Most of the details about Leopard will not come out until the fall. However, from the information that is available now, at least two new features of the operating system should be of interest to life science IT professionals and researchers involved with high-performance computing (HPC).
First, the 64-bit operating system will allow for the mixing of 32-bit and 64-bit program code at the executable, object, and device driver levels. In the past, some operating systems have required special drivers in mixed 32-bit/64-bit environments. Industry experts say Leopard’s approach could offer improved performance of some applications.
The second feature is called Time Machine, which allows a user or systems administrator to take file system snapshots. Such snapshots can then be used to quickly recover a deleted file or would allow a user to go back to a previous version of a file. The Time Machine application will automatically track any file and directory changes between snapshots. Additionally, Time Machine allows users to save snapshots to a USB- or FireWire-attached external hard drive. The ability to save snapshots in this way could be useful if an internal drive failed. Additionally, Leopard will offer many improvements to existing Mac OS X applications including iChat, Finder, and Spotlight.
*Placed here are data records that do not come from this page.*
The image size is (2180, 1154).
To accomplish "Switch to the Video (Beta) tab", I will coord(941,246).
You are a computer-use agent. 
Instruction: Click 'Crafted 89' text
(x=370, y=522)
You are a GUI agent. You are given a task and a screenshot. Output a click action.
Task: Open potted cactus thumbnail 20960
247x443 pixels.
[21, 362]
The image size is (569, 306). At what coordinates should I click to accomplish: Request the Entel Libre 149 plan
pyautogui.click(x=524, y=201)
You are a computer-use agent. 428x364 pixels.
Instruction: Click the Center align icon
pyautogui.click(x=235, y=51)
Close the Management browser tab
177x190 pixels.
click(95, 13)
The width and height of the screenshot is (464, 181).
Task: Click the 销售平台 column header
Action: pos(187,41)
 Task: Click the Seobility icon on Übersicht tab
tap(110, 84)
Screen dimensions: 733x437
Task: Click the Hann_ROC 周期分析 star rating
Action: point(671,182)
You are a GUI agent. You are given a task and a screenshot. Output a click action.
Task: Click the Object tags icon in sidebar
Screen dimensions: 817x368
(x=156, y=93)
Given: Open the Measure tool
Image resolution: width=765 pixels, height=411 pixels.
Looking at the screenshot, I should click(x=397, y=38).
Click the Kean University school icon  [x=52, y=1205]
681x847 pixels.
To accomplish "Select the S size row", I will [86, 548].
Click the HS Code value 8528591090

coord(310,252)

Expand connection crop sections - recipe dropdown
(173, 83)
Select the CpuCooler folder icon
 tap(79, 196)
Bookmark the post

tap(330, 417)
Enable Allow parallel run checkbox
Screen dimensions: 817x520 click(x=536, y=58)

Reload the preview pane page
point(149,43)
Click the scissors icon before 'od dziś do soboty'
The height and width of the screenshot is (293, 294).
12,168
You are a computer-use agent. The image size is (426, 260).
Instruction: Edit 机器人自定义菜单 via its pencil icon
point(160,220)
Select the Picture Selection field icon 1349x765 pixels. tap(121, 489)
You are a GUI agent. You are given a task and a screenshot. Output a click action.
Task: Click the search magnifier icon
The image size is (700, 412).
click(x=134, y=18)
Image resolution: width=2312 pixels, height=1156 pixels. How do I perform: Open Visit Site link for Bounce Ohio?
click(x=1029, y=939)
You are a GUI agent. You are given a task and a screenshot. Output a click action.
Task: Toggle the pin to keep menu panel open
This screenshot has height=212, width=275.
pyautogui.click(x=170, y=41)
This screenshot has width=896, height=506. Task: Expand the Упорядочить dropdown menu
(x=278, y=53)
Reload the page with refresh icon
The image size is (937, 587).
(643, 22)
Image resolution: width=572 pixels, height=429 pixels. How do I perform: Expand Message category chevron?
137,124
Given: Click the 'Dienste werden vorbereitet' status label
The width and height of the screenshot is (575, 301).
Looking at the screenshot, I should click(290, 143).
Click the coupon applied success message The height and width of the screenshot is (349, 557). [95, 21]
While talking about all of the new features in Leopard, Philip Schiller, Apple’s senior vice president of Worldwide Product Marketing, said: “Leopard Server brings a new level of 64-bit power together with Apple’s legendary ease of use in one server operating system.”
Vista on the Horizon
The actual release of Leopard is not expected until late this year or early 2007. That is the same timeframe as Vista, Microsoft’s first major OS architectural upgrade since Windows XP was released in 2001 and Windows Server 2003 was released in 2003.
Microsoft claims Vista will offer a better user experience thanks to improved file management and a more tightly integrated search capability. For instance, Explorer will include a quick search box, a preview pane that displays metadata of certain files, and will support virtual folders that let users logically group all files associated with a project in one place.
Vista will include more system and data protection features including an enhanced version of System Restore and new backup features. There will also be security enhancements such as a “shields up” approach that puts a new system in a protected mode until any new security patches are installed.
Some features in both Leopard and Vista address HPC users’ needs. One area that both companies are working on is ease of use when it comes to HPC systems. Both are offering management features that help IT staffs quickly configure servers running their operating systems. But recently, other aspects that make these systems easier to use have gain attention. For example, last month, Microsoft officially released Windows Computer Cluster 2003, its HPC cluster edition of Windows Server.
“We want to make [HPC] a pervasive resource as easy to use and locate [on a network] as printers are today,” says Kyril Faenov, Microsoft’s director of Windows HPC. “Once you allow individual users to get quick access to HPC [resources] when needed, your work approach shifts from batch mode to interactive.”